Leo Gburek (18 April 1910 in Bismarckhütte – 17 January 1941 in Fair Isle, Shetland) was a German geophysicist and a member of the Third German Antarctic Expedition 1938/39.

== Life ==
Leo Gburek attended the Volksschule and Oberrealschule in Beuthen. In 1929, he began a study of geophysics at the University of Leipzig. In the summers of 1937 and 1938, he took part in expeditions to Spitsbergen, where he undertook geomagnetic surveys. There he met Ernst Herrmann, who was also a member of the third German Antarctic Expedition led by Alfred Ritscher. Due to his polar experience Gburek was selected in October 1938 to join this expedition. His responsibilities included geomagnetic measurements on the Antarctic continent. A group of rocky elevations on the ice sheet was named by the expedition leader Gburekspitzen (Gburek Peaks).
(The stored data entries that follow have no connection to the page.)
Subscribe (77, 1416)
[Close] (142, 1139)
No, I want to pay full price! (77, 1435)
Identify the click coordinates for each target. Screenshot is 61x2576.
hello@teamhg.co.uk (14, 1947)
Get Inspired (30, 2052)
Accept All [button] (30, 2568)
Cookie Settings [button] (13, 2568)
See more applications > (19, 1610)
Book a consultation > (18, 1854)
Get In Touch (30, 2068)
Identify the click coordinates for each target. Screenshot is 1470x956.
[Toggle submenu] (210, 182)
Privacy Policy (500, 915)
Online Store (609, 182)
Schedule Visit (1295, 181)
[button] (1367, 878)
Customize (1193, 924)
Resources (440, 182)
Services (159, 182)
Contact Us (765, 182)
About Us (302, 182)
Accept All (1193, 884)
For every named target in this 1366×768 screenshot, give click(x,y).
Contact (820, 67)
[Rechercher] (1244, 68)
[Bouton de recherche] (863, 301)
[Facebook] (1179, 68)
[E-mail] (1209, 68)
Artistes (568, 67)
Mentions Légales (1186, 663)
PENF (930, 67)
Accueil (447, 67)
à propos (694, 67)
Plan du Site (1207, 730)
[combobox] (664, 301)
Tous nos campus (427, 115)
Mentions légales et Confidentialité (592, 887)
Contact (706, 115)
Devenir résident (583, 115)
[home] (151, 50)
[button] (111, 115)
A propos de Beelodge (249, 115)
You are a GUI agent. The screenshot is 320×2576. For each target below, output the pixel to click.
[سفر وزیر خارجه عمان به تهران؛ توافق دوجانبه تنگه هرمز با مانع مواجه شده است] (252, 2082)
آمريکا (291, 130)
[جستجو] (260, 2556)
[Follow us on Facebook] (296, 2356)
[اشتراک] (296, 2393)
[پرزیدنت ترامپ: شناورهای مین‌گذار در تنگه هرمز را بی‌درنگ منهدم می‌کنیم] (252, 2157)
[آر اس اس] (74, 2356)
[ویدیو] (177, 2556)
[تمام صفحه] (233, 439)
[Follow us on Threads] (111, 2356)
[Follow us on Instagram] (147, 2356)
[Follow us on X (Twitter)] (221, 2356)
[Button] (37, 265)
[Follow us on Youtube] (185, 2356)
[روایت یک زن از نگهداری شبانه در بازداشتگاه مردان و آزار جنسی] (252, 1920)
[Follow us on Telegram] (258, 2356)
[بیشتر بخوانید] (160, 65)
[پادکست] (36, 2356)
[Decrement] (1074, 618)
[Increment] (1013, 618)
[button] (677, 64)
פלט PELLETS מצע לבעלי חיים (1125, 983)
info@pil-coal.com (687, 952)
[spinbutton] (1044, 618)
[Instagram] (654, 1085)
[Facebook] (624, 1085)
At the beginning of World War II Gburek was conscripted and served as a weather observer in the Luftwaffe in weather reconnaissance squadron Wekusta 1 / Ob.dL. In January 1941, his plane was shot down over the Shetland Islands during a reconnaissance flight and he was killed, aged 30, during the crash landing at Vaasetter, Fair Isle. He was buried on 20 January 1941, in the cemetery of Fair Isle but, along with his colleague Georg Nentwig who also died in the crash, he was later reburied at the Cannock Chase German Military Cemetery, Staffordshire, England.

== Publications ==
- "Geophysikalischer Arbeitsbericht". In: Vorbericht über die Deutsche Antarktische Expedition 1938/39. Annalen der Hydrographie und Maritimen Meteorologie VIII (1939), Beiheft, S. 21–23.
- "Erdmagnetische Messungen, Eisuntersuchungen, Strahlungsmessungen und Kernzählungen". In: A. Ritscher (Hrsg.) Deutsche Antarktische Expedition 1938/39. Wissenschaftliche und fliegerische Ergebnisse. Band 2, Mundus, Hamburg 1954–1958, S. 97–100.